俺の考えを察してなのかは知らないが、さらに少女は語りかけてくる。
「働くことは…… その…… あなたが望んでいたからです 」
だいぶ間があったぞ、でもそれならそれでもいい。俺という人間は働くことに前向きな姿勢だったと自分を褒めてやれるからな。
「改めてわかっ…… たよ。」
お、だいぶ言葉がはっきりしてきた。
「何よりです 」
ほんとに愛想ねぇ……
「具体的にいつから、働いた方がいいとかあるの?」
素朴な疑問を聞いてみた、身体はまだ動かないし自分のことを知らなさすぎるんだ。
「まずは身体を休めてください、それからでも働くのは大丈夫です 」
よかった、いきなり追い出されるはないのね。
よし、一番聞きたいことを聞いてみよう、この答えによっては全ての状況に納得と理解が得られる。
「俺って誰なの?」
とても簡単で一番難しい質問だと思う。
しかし少女は先ほどの驚きよりも冷静に、それこ最初にした説明の時みたいに返答をする。
「私が知っているのは、あなたの名前と通っていた高校くらいしか知りません 」
これまたマジかよ…… ほんとだとしたら俺が通っていた高校の先生の方が知っているじゃないか。
「さすがにもう少し知っていると思うんだけど……」
このやりとりの中初めて疑いをかけ、さらに言葉にまで出してしまうとは。
「疑いをかけられるのは承知です。誰でもこんな状況やこんな回答ではそうなるはず…… あなたの方が正しいと言えます 」
しおらしくなるな! 罪悪感を覚えるだろ…… たしかに疑いは晴れないが、やっぱりこの子の言うことには従おうとする自分がいる。
情けね〜…… ちょっとかわいいみてくれにコロッといったのだろうか?
「了解…… 全てを受け入れ、新しい人生を歩むよ…… だから教えてくれ、俺は何か非道いことをした人間なのか?」
頼む…… この答えだけは教えてくれ。 そうしないと自分を疑い続けてしまいそうで不安なんだ、すると少女はまた少し驚いた表情を見せる。

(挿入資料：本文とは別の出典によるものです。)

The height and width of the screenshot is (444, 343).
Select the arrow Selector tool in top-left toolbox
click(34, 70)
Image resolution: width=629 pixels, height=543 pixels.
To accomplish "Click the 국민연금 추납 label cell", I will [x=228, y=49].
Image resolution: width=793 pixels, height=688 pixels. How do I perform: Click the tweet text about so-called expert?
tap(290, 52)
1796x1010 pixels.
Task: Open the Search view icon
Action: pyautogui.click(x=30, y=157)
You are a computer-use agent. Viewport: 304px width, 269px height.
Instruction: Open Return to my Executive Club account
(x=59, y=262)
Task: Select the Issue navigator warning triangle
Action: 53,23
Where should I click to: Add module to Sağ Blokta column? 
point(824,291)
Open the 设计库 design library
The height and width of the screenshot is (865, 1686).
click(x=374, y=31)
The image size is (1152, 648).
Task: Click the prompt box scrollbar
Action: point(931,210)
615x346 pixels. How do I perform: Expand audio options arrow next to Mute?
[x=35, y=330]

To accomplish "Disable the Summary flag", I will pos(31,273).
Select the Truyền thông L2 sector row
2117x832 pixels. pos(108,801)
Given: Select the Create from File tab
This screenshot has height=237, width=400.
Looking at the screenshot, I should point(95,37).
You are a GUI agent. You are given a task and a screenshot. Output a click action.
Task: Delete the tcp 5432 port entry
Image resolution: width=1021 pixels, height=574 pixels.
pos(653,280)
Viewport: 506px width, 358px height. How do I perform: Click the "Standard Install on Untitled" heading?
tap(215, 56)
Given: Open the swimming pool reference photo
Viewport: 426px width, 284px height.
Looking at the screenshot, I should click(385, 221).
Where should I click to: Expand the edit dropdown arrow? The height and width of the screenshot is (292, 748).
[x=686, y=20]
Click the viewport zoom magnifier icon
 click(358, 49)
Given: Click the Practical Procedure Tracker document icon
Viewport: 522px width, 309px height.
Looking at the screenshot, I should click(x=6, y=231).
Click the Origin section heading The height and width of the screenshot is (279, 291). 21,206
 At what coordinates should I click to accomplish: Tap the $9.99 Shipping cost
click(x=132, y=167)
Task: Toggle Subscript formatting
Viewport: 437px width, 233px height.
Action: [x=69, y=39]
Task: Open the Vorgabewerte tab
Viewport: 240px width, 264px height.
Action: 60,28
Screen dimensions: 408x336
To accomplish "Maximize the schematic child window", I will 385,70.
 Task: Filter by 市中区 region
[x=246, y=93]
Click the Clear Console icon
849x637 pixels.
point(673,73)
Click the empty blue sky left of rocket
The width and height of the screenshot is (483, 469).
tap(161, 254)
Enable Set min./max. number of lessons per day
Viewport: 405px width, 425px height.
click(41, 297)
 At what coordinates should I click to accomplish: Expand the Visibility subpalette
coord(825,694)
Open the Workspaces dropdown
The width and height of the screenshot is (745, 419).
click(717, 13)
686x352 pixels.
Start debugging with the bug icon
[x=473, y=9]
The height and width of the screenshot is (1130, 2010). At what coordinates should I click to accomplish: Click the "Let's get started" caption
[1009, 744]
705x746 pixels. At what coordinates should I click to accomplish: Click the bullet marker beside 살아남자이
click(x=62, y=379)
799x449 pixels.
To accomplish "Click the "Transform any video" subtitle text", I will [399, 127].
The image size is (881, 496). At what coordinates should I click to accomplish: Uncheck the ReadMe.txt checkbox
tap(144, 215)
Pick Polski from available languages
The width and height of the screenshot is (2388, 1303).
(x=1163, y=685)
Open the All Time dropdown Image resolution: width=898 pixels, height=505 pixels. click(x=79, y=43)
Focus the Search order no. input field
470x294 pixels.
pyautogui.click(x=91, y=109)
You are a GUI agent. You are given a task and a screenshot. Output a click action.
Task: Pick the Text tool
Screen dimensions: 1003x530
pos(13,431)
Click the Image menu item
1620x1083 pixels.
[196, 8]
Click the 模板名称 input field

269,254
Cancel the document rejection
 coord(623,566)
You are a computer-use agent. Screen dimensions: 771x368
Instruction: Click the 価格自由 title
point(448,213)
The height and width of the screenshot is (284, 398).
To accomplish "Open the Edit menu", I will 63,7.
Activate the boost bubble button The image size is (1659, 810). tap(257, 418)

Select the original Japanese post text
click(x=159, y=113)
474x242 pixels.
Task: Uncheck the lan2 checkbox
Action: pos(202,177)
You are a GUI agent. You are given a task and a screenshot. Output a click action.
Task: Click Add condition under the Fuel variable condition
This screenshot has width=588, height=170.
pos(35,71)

「あなたは非道いことなんてしていません。 仮にそうだとしてもそんな輩を国が面倒を見ると思いますか?」
少しはぐらかしたような答えだったが、少し落ち着いた。
バカなんだな俺って…… ーーーー
ーーーー それから一週間くらい経った頃か、身体も思うように動かせるまでになった。あの後少女は挨拶もなくその場から立ち去り看護婦さんらしき人がやって来て、リハビリのやり方や身の回りの世話をしてくれた。
残念ながら看護婦さんとは何も起きなかった…… どさくさに紛れてお尻タッチくらいはしておきたかったなと思う。
「そろそろ朝食の時間かな? 看護婦さん、リハビリができるようになるとほとんど来てくれないしなぁ 」
そんなことをひとり呟いていると、あの少女が入ってくる。
「おはようございます。 体調は大丈夫そうですね 」
ビックリした…… もう来ないと思っていたがまた会えるとは、それにしても久々なのにそっけない。
「おかげ様でございますよ、今日は何故また君が?」
少しひねくれてみたが、どうだ!
「そうですか、何よりです。 今日は退院の報告とその後の勤め先を話し合いに来ました 」
全然効いてないな…… ん? 退院? 早くね? それに勤め先って言われてもまだ決めてないけど……
「退院っていつ? あと勤め先ってどうすれば?」
「退院は今日の午後には、 働く場所まだ決めてないんですか? リハビリ中や睡眠前、他にも考える時間はあったはずです 」
こぉんの、ぼっち系お利口さんが! 見た目と話し方から勝手にぼっちだと思っているが、絶対ぼっち!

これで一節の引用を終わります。